Earlier detection of small renal masses due to abdominal imaging is unlikely to be the sole reason for the rising incidence of kidney cancer, however. Widespread implementation of screening tests (e.g. cross-sectional imaging) typically produces an initial increase in the incidence of the screened disease, as previously unsuspected tumors in the preclinical phase are identified.30 As the available reservoir of patients becomes depleted, however, the incidence will correspondingly fall. Furthermore, given that most tumors will now be identified at an earlier stage, a proportionally smaller number of cases will be diagnosed at more advanced stages. For example, the incidence of prostate cancer sharply rose after the prostate-specific antigen test was introduced in the late 1980s, but started to decline after 1992, with the sharpest declines in the incidence of metastatic disease. A similar pattern has not been seen in kidney cancer, where the incidence continues to rise two decades following the adoption of cross-sectional imaging. Moreover, there has not been a concomitant reduction in the incidence of regional or distant disease.

Treatment Epidemiology

The rising incidence of kidney cancer has resulted in a similar increase in surgical intervention. For decades, the treatment paradigm for renal cell carcinoma favored expedient removal upon detection. This has been based on the assumption that early intervention (i.e. treatment of low stage disease) will achieve better long-term survival outcomes.

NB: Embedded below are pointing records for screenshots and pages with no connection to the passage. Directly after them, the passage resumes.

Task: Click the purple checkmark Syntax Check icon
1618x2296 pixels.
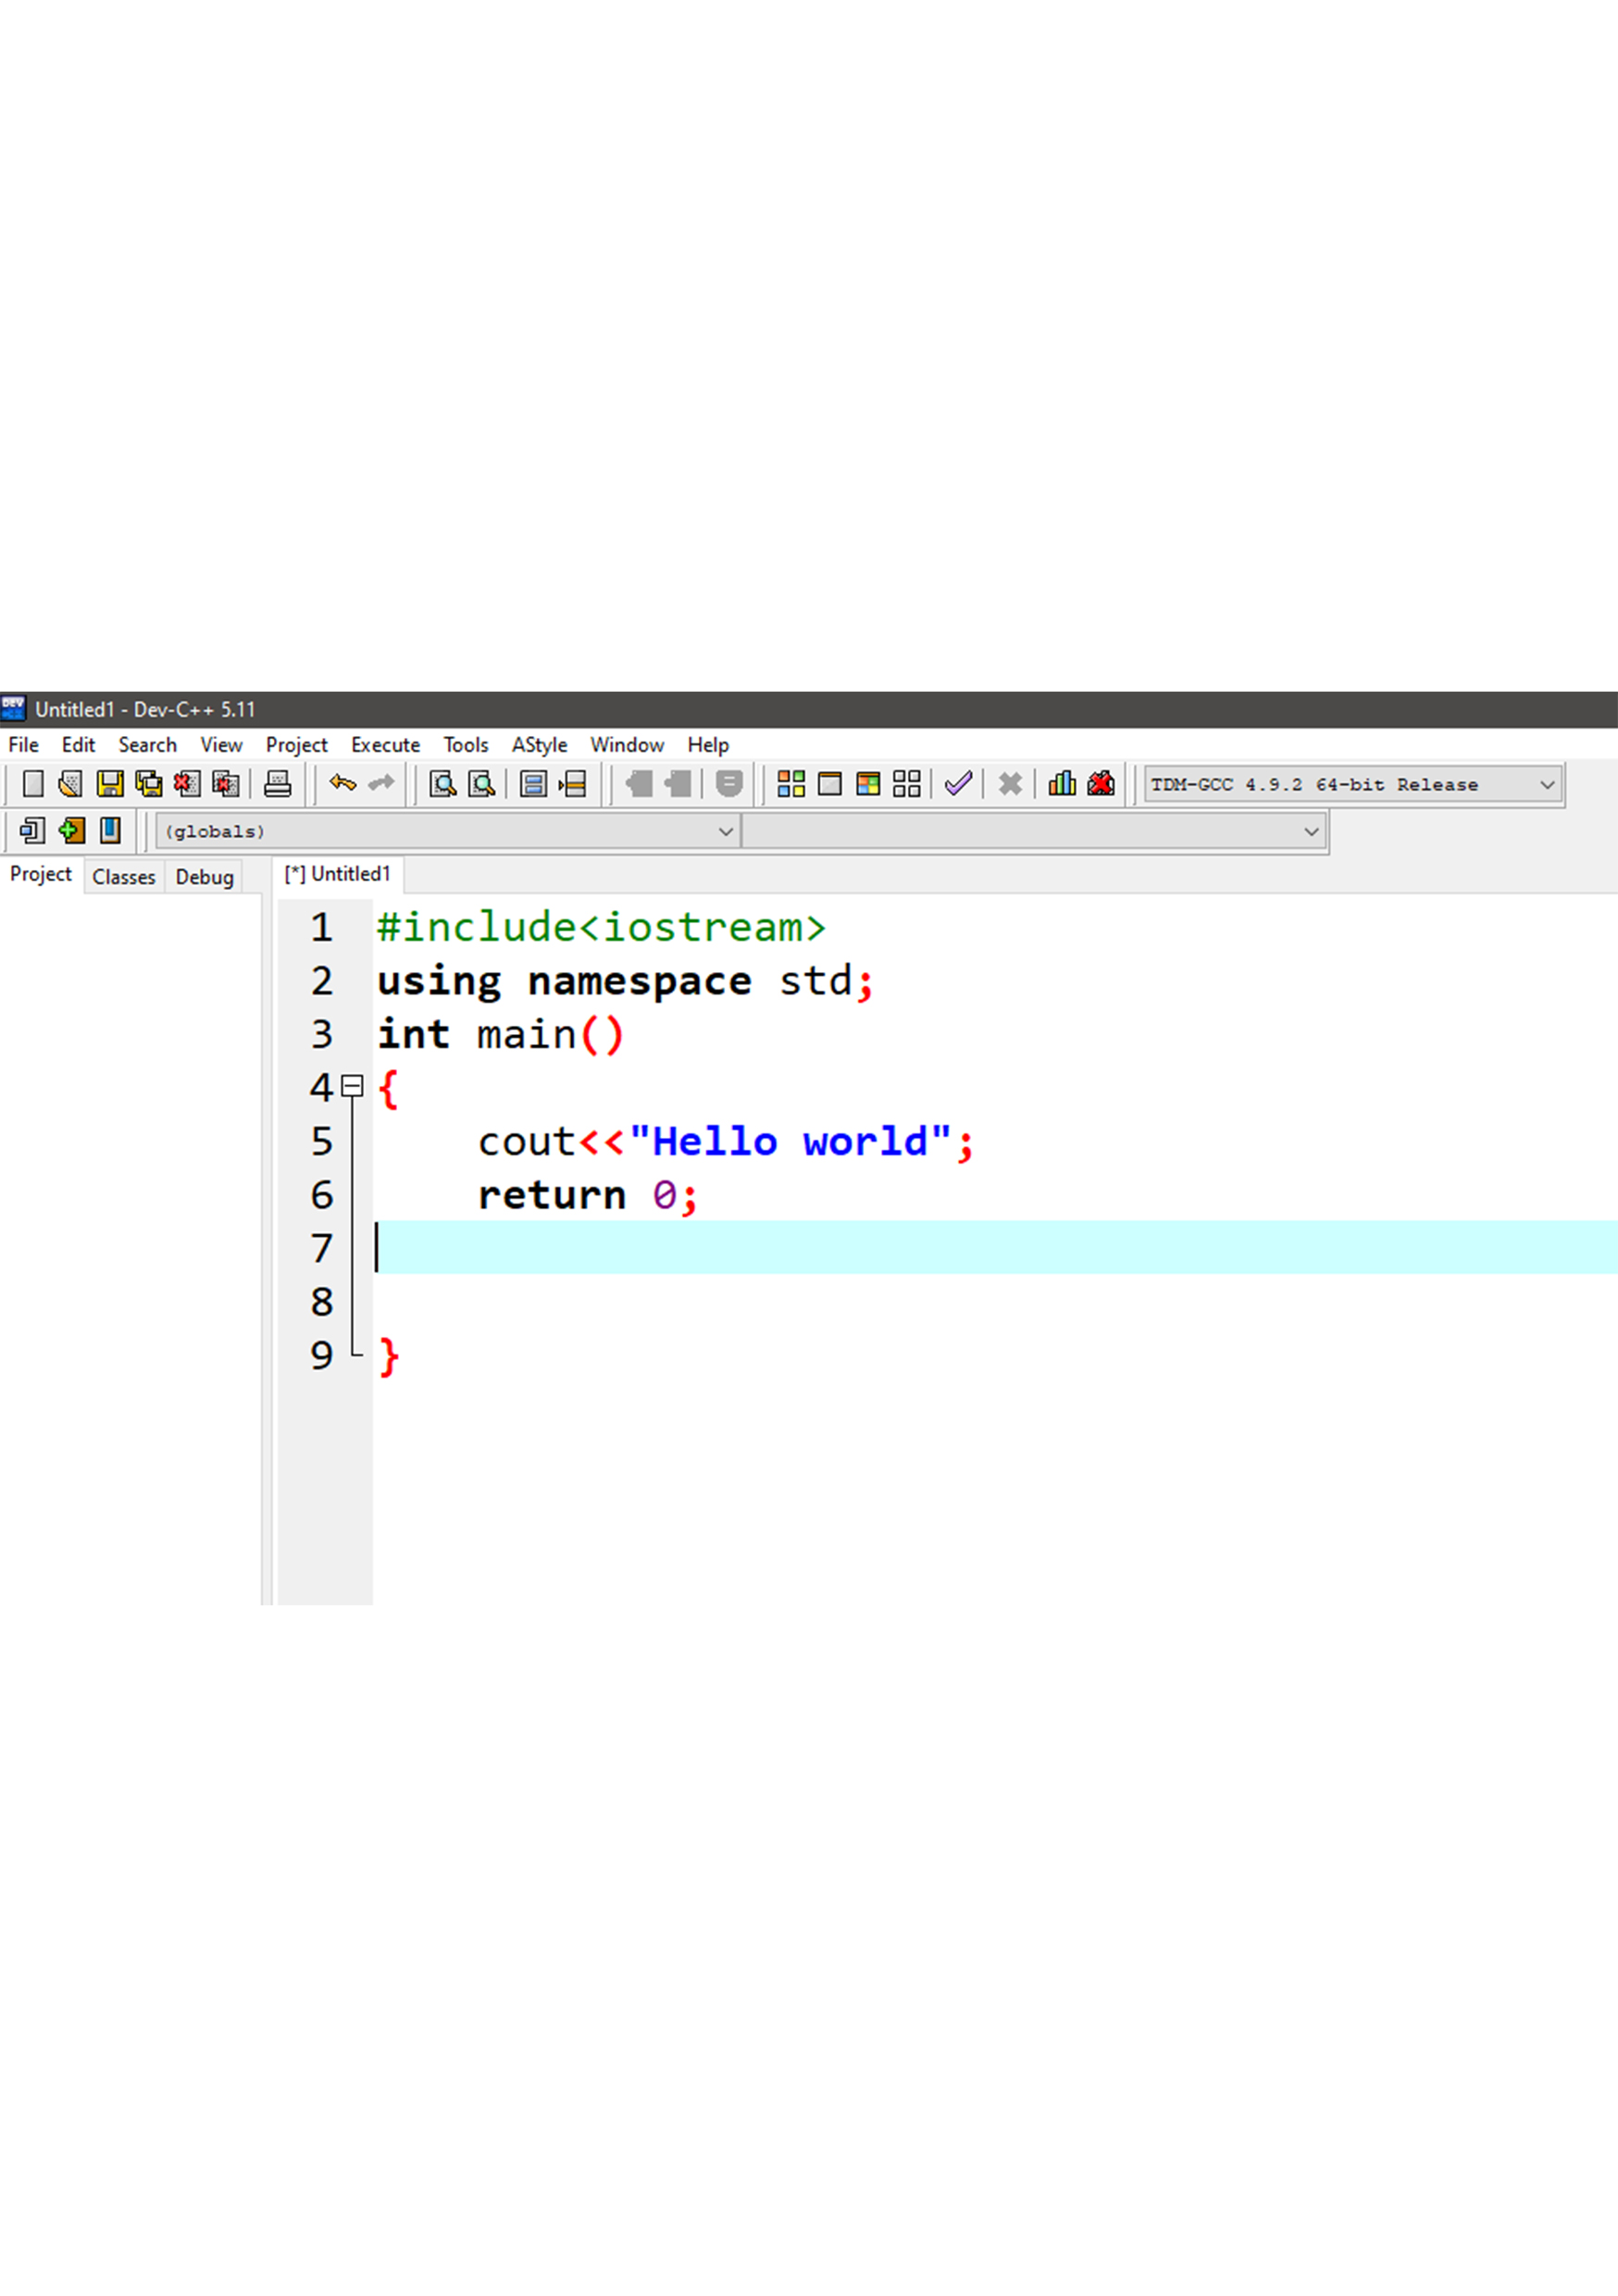Action: tap(957, 784)
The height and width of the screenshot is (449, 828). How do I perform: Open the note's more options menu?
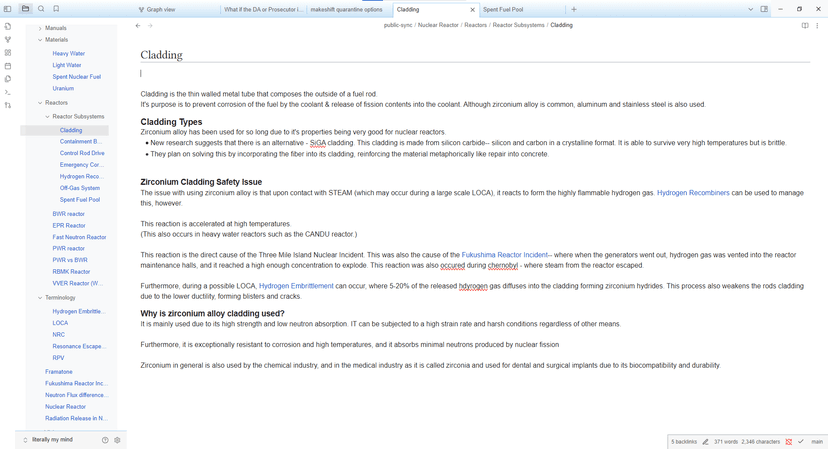pos(817,25)
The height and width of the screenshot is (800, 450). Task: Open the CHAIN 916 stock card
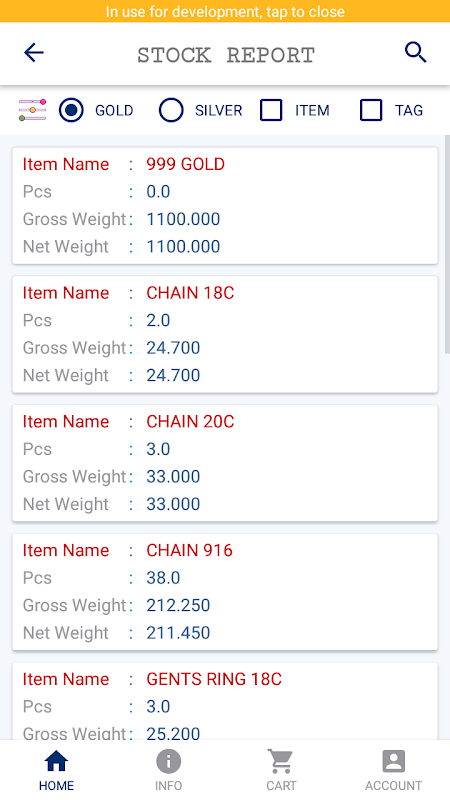[225, 592]
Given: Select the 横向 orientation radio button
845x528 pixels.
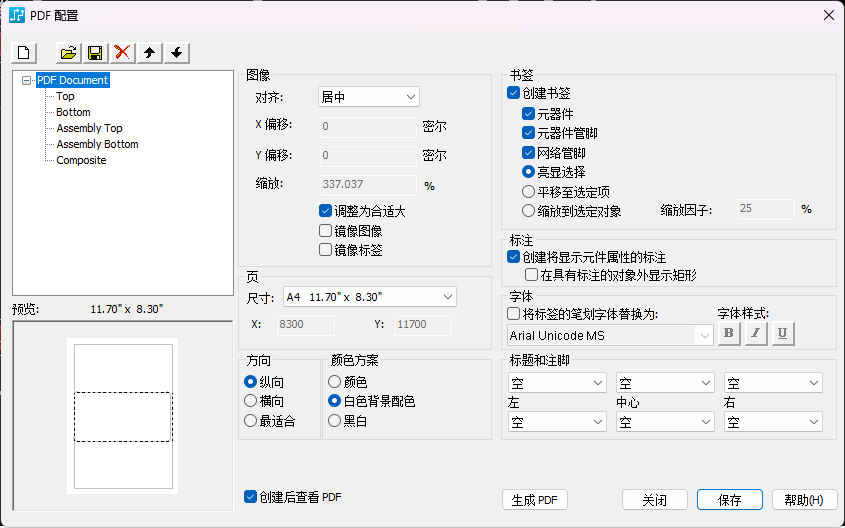Looking at the screenshot, I should point(251,401).
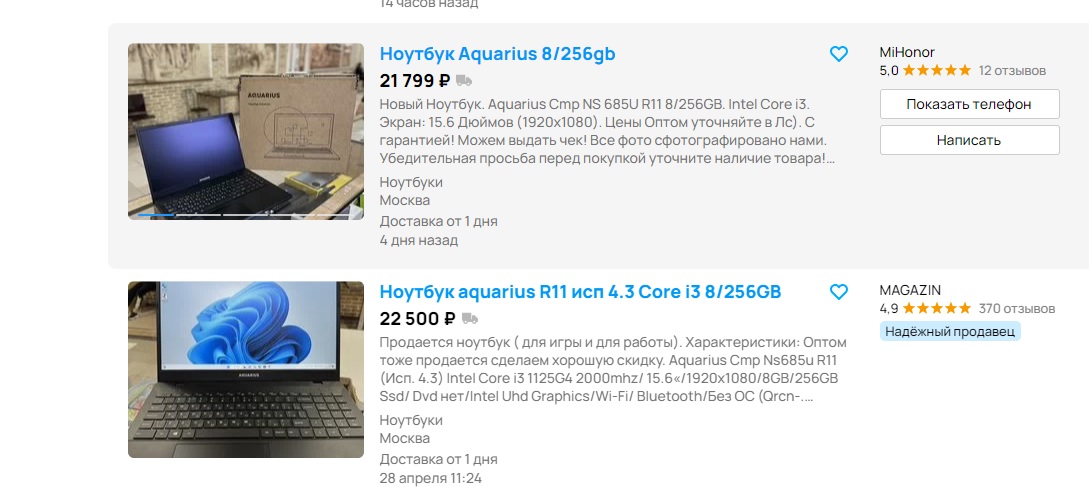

As expected, from 1983 to 2002, trends in renal surgery mirrored the annual incidence of kidney cancer.2

The downward stage migration and small size of renal tumors at the time of diagnosis generated interest and experience with nephron-sparing surgery. As a result, the use of partial nephrectomy has increased; even still, it was not until 2009 that partial nephrectomy became the predominant treatment for patients with early-stage kidney cancer, largely due to the technical challenges of the procedure.3134 That year, guidelines released by the American Urological Association emphasized the continued underuse of minimally-invasive or open partial nephrectomy, trading the long-term benefit of sustained renal function for the short-term benefit of a potentially more expedient recovery with laparoscopic radical nephrectomy.35

Over the past two decades, in situ ablation of small renal masses has also been introduced as a therapeutic option.36,37 Using either radiofrequency ablation or cryoablation equipment, this procedure can be performed either laparoscopically or percutaneously. Use of ablation therapy continues to increase.31 Although this approach lacks long-term efficacy data, it is an attractive alternative option for ill or elderly patients deemed poor risk for general anesthesia and surgical resection. In an analysis of SEER data, seniors aged 65 to 74, 75 to 84, and ≥85 years had a 1.5-, 2.2-, and 2.0- fold greater probability of undergoing ablation compared with surgical management.31

Rising Mortality and Treatment Disconnect

Over the past three decades, population-based SEER data have demonstrated an improvement in the 5-year survival for kidney cancer. The 5-year relative survival increased from 50.1% between 1975–1977 to 74.7% between 2006–2012.3 Similarly, 5-year survival rates for localized disease increased from 88.4% between 1992–1995 to 92.5% between 2006–2012.23

However, these apparent survival gains are not necessarily related to true improvements in mortality or effectiveness of cancer care (Table 2).38 Any advance in the time of diagnosis—a recent phenomenon with kidney cancer—will appear to increase 5-year survival because of the spurious effect of lead time. If early treatment is effective, patients will live longer and mortality rates will improve. If early treatment is ineffective, however, patients will die at the age they would have died if their cancer had not been detected, resulting in no true improvement in mortality.

Table 2.

Relationships between Changes in 5-Year Survival, Mortality, and Incidence Under Various Conditions*

Condition Expected Change in
5-year
Survival
Mortality Incidence
More effective treatment of existing disease No change
More cases found early and…
  early treatment is effective
  early treatment is ineffective No change**
Increase in the true occurrence of disease
without change in tumor aggressiveness
No change
*

Expected changes assume only 1 condition occurs at a given time.

**

If the enhanced ability to find cancer leads to cancer being more frequently ocded as the primary cause of death, mortality may even increase.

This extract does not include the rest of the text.